When Wilson won the Democratic nomination and the presidency two years later, he carried the anti-tariff torch with him. His impressive success with tariff reform in 1913 ensured that lowering tariffs would remain a Democratic staple. A young Franklin D. Roosevelt, who served Wilson as assistant secretary of the Navy, was helped to the White House by the Republicans’ catastrophic blunder in the Smoot-Hawley Tariff Act of 1930. By raising the average tariff rate to nearly 60%, Smoot-Hawley ignited a worldwide trade war and cut the real value of international trade by more than 50% between 1929 and 1933.
Scalded by accusations that their tariff policy had helped turn the 1929 recession into the Great Depression, Republicans gradually gave up protectionism.

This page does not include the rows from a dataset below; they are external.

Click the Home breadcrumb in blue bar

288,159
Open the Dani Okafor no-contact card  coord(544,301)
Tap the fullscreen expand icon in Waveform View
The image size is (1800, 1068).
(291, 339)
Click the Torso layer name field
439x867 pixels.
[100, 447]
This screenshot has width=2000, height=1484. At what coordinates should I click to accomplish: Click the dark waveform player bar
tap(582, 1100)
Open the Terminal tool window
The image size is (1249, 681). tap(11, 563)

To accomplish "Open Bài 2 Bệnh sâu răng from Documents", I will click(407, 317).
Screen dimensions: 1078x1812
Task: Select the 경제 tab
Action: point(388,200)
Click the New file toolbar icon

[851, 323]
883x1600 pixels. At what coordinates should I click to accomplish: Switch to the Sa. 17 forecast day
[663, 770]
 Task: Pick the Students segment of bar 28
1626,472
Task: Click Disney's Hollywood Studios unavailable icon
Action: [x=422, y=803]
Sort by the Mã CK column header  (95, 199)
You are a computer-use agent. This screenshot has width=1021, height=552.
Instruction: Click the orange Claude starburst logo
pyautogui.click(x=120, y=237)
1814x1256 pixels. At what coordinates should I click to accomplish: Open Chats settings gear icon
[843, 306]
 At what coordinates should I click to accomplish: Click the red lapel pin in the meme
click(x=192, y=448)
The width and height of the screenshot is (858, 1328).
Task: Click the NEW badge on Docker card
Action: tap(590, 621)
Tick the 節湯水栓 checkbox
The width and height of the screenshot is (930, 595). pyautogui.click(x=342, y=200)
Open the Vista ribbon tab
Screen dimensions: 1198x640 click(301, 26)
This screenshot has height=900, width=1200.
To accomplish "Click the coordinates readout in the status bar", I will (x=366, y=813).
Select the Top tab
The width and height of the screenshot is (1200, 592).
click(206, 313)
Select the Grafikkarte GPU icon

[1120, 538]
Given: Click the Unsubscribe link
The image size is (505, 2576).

By the final decades of the 20th century, they were the party of free trade, willing to reduce America’s tariff barriers unilaterally as an inducement to other countries to lower theirs.
Now, as the Trump administration again reverses Republican tariff policy, Wilson’s anti-tariff arguments are once more at the forefront. Democrats have found their voice on trade, consistently arguing for consumers and against higher prices, while Republicans find themselves suddenly divided. Will next year’s elections resemble Wilson’s debut in the 1910 midterm election year?
Time will tell. Meanwhile, one thing is certain: Somewhere, the original progressive tariff slayer is smiling.